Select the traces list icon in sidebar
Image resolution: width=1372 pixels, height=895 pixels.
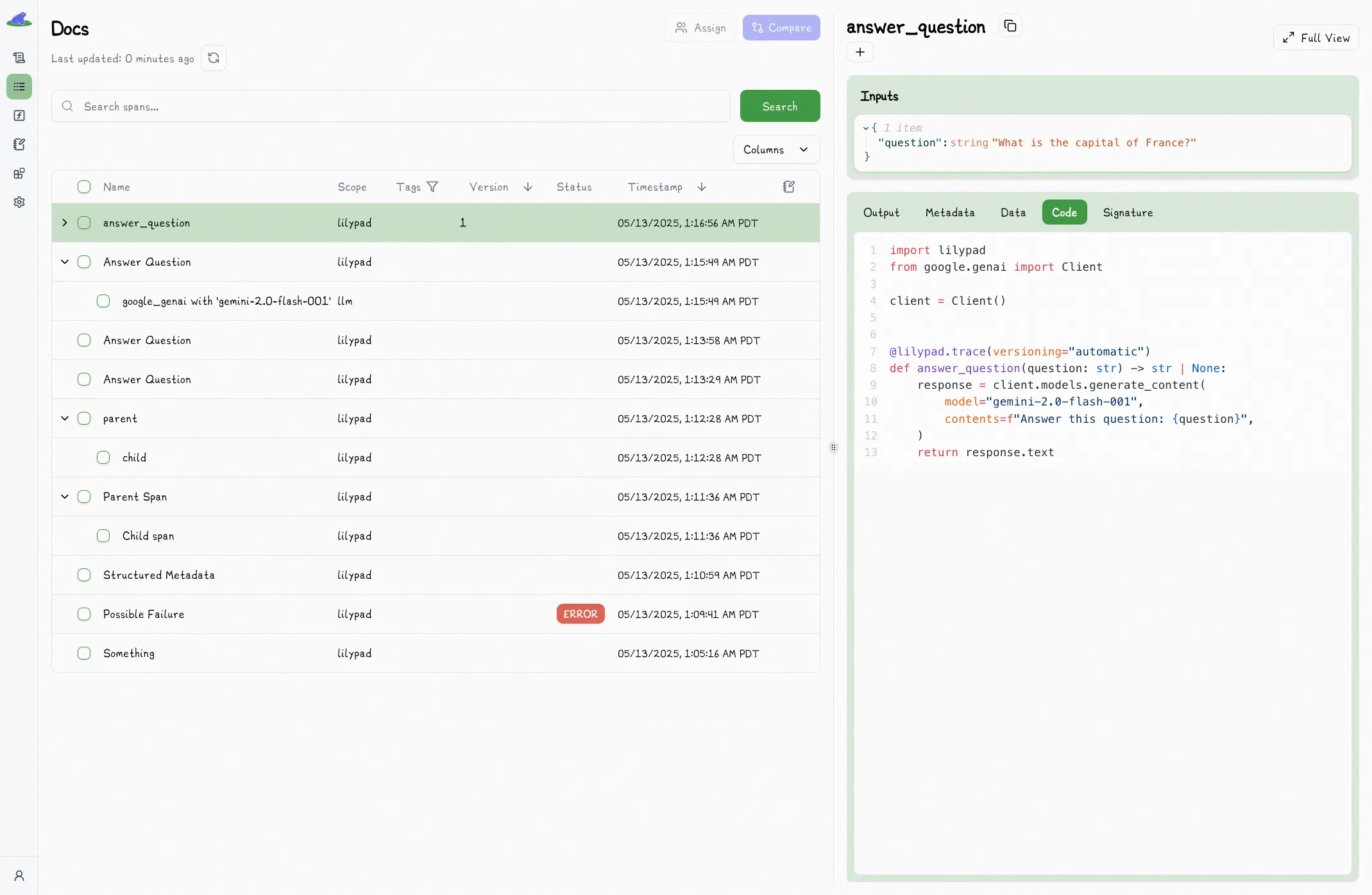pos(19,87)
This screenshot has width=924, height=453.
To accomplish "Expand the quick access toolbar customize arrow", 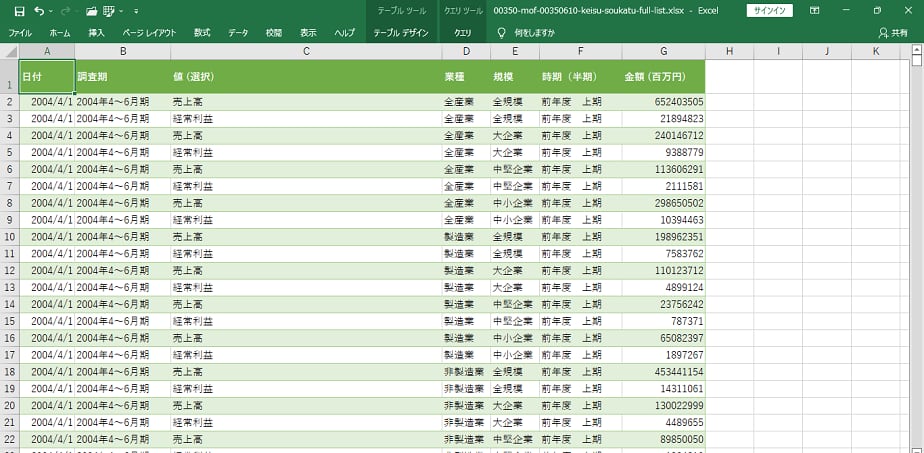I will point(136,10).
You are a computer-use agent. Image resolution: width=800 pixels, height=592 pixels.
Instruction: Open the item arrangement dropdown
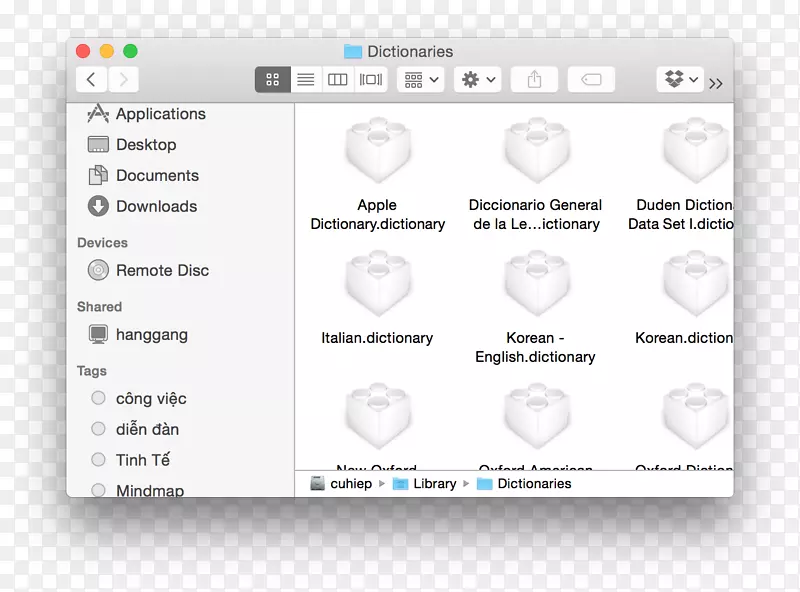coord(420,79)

**Task to complete:** Could you reproduce exactly the lines running from the one with "Instruction: Open the" through the final line of the listing above, both included, and drop the pictures?

**Output:**
Instruction: Open the item arrangement dropdown
coord(420,79)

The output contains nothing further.